[A51] CPU implementation (more code)
I cleaned up the ATI brook code, and made a new version of the shared library, that uses only the CPU for generating chains. The code can be found here (linux only ATM): http://traxme.net/a5/a5_cpu.tar.gz There is a small python frontend that will generate real chains, (follow the instructions in my previous post about using the python script) - also the script can be edited to set the number of threads (cores) you wish to use. An AMD Phenom x4 @ 3.2 GHz makes around 16 chains / second. I suppose there is room for assembly optimization here, but that isn't really the point. I am writing this code, to look into efficient table lookup once that tables have been generated. The idea is to spread the lookup part to machines that may not have a GPU. On my machine the code will cause 32 lookups to disk / second, hardly a cause for alarm, so a bog standard hard disk will do.
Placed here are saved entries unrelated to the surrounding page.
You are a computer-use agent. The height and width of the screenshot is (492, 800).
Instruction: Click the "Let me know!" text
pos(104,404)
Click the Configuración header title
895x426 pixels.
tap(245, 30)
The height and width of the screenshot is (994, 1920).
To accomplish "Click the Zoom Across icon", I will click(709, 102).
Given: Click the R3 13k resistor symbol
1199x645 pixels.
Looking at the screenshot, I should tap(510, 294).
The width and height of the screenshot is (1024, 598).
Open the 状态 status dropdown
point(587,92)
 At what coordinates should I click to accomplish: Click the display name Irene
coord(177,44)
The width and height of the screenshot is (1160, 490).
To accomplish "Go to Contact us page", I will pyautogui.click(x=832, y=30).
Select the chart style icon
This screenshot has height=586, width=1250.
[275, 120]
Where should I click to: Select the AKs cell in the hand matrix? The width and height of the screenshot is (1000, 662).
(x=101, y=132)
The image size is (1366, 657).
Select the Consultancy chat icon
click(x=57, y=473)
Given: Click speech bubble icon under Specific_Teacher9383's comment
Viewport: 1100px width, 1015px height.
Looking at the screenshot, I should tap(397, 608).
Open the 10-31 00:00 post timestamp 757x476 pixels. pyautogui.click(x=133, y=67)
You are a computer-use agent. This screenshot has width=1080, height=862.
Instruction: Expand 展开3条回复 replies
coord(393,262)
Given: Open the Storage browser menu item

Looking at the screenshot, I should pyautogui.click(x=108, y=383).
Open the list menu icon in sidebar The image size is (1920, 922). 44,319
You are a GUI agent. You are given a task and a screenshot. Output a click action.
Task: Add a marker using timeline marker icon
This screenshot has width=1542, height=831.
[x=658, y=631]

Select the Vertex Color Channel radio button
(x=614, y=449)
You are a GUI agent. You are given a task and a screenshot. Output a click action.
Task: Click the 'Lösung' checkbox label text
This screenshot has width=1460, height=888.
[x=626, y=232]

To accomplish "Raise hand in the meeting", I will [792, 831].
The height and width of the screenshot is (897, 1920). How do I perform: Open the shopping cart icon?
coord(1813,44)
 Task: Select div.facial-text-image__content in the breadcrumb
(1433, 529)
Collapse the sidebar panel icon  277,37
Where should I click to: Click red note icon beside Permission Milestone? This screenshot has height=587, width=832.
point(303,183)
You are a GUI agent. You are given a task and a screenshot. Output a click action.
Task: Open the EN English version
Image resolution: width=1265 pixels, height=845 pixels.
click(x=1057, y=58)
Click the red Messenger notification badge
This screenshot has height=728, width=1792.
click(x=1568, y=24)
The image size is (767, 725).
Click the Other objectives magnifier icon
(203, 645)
But if the GPU is used for lookup, the rate will be much higher (320/sec) - and I am currently copying sorted tables to a slow USB flash drive, to determine of it can keep up with the pace with respect to lookup / reads. (It takes some hours to copy 1 million files down to this device, so I may change my approach to sorting, to something that is more in line with the 64kb block size commonly found on 8GB flash disks cheers, Frank ___ A51 mailing list A51@lists.reflextor.com http://lists.lists.reflextor.com/cgi-bin/mailman/listinfo/a51
Re: [A51] CPU implementation (more code)
Nice work Frank. Just wondering, did anyone ever look at using SSE2 for faster CPU code (or maybe even tried)? Haven't looked at A5/1 very well, but skipping through A5Cpu.cpp (this is the relevant code, right?) the main loop seems to consist of mostly bitshifts, xors, ors and ands. That should perform alright in SSE. Daniël Frank A. Stevenson schreef: > I cleaned up the ATI brook code, and made a new version of the shared > library, that uses only the CPU for generating chains. The code can be > found here (linux only ATM): > > http://traxme.net/a5/a5_cpu.tar.gz > > There is a small python frontend that will generate real chains, (follow > the instructions in my previous post about using the python script) - > also the script can be edited to set the number of threads (cores) you > wish to use. > > An AMD Phenom x4 @ 3.2 GHz makes around 16 chains / second. I suppose > there is room for assembly optimization here, but that isn't really the > point. I am writing this code, to look into efficient table lookup once > that tables have been generated. The idea is to spread the lookup part > to machines that may not have a GPU. > > On my machine the code will cause 32 lookups to disk / second, hardly a > cause for alarm, so a bog standard hard disk will do. > > But if the GPU is used for lookup, the rate will be much higher > (320/sec) - and I am currently copying sorted tables to a slow USB flash > drive, to determine of it can keep up with the pace with respect to > lookup / reads. (It takes some hours to copy 1 million files down to > this device, so I may change my approach to sorting, to something that > is more in line with the 64kb block size commonly found on 8GB flash disks > > cheers, > Frank > > > > > > > ___ > A51 mailing list > A51@lists.reflextor.com > http://lists.lists.reflextor.com/cgi-bin/mailman/listinfo/a51 > > ___ A51 mailing list A51@lists.reflextor.com http://lists.lists.reflextor.com/cgi-bin/mailman/listinfo/a51
Re: [A51] CPU implementation (more code)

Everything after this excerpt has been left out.